December 11, 2017
Amanda Nagy
Image of students playing gamelan
Students from the Salvation Army Learning Zone, an after-school program in Lorain, Ohio, play with Oberlin College Gamelan on December 3. Photo credit: Doug Menefee

For five weeks this fall, Associate Professor of Ethnomusicology and Anthropology Jennifer Fraser and students in her Gamelan as Community Engagement class joined the Salvation Army Learning Zone in Lorain to facilitate an after-school community music program for students in kindergarten through seventh grade.

Fraser oversees Oberlin’s Javanese gamelan collection, which includes gongs and bronze keyed instruments.

The course, part of the Conservatory of Music’s new Pedagogy, Advocacy, and Community Engagement (PACE) division, provides students with focused and rigorous curricular and cocurricular opportunities to imagine, research, and practice how their musical work will impact communities beyond Oberlin.

Although the partnership with the Salvation Army after-school program came together at the last minute, Fraser says it was her intention to focus her efforts in Lorain County beyond Oberlin.

“We designed this music intensive to be deeply collaborative and and inclusive,” says Fraser, who teaches courses in gamelan and has directed Oberlin’s ensemble since 2007. “We made it a welcoming space to get greater participation and a sense of ownership.”

The beauty of using Javanese gamelan with children is that they don’t need any previous musical experience or musical literacy to participate. The nature of gamelan—an ensemble from Indonesia that mostly consists of percussion instruments, including varying sizes of gongs and drums—makes learning accessible because participants can easily produce sounds.

The music intensive was held on campus for one hour per week. Oberlin students took turns facilitating musical concepts, such as rhythm, call and response, collaboration, and theme and variation. The music is not designed to feature the contributions of any individual, but rather a collective, group effort.

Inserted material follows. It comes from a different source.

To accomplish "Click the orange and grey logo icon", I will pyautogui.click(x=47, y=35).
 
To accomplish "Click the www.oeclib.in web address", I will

“Not a lot of people know what gamelan is,” Fraser says. “The music was new to everyone, which made it more democratic and equalizing in that regard. The kids were very excited to see us. They’ve been a pleasure to work with.”

At the end of the five-week intensive, the Lorain students performed at the Salvation Army’s Thanksgiving Dinner on November 21. They returned to campus December 3 to perform in “Gong Fest,” a collaborative concert with students of Oberlin College Gamelan.

Peter Ogbuji, an independent grantwriting consultant who helped connect Fraser's class to the after-school program, says he received positiive feedback from parents. He says the youth were eager to learn because of the curiosity and enthusiasm from the Oberlin student facilitators. 

The students enrolled in the fall PACE course each had some familiarity with gamelan. They also had a desire to teach and work with children. Second-year Momo Suzuki, a comparative literature major, says the class has been transformative because it has shaped her interest in teaching and using music to build community.

“I got to see how malleable and un-elitist music could be, and how much music could influence one’s self-esteem and mood,” said Suzuki, who is from Ridgewood, New Jersey. “There was one instance where one of the students was very upset and unresponsive, but was smiling so widely and laughing after just 30 seconds of playing the drums in the ensemble. I want to make more spaces for people to experiment with that.”

Fraser will teach the course again in the spring, and she plans to continue the partnership with the Salvation Army Learning Zone. She is currently looking for a new group of students to enroll in the course, and she hopes that two of her current students will return as senior facilitators in the spring.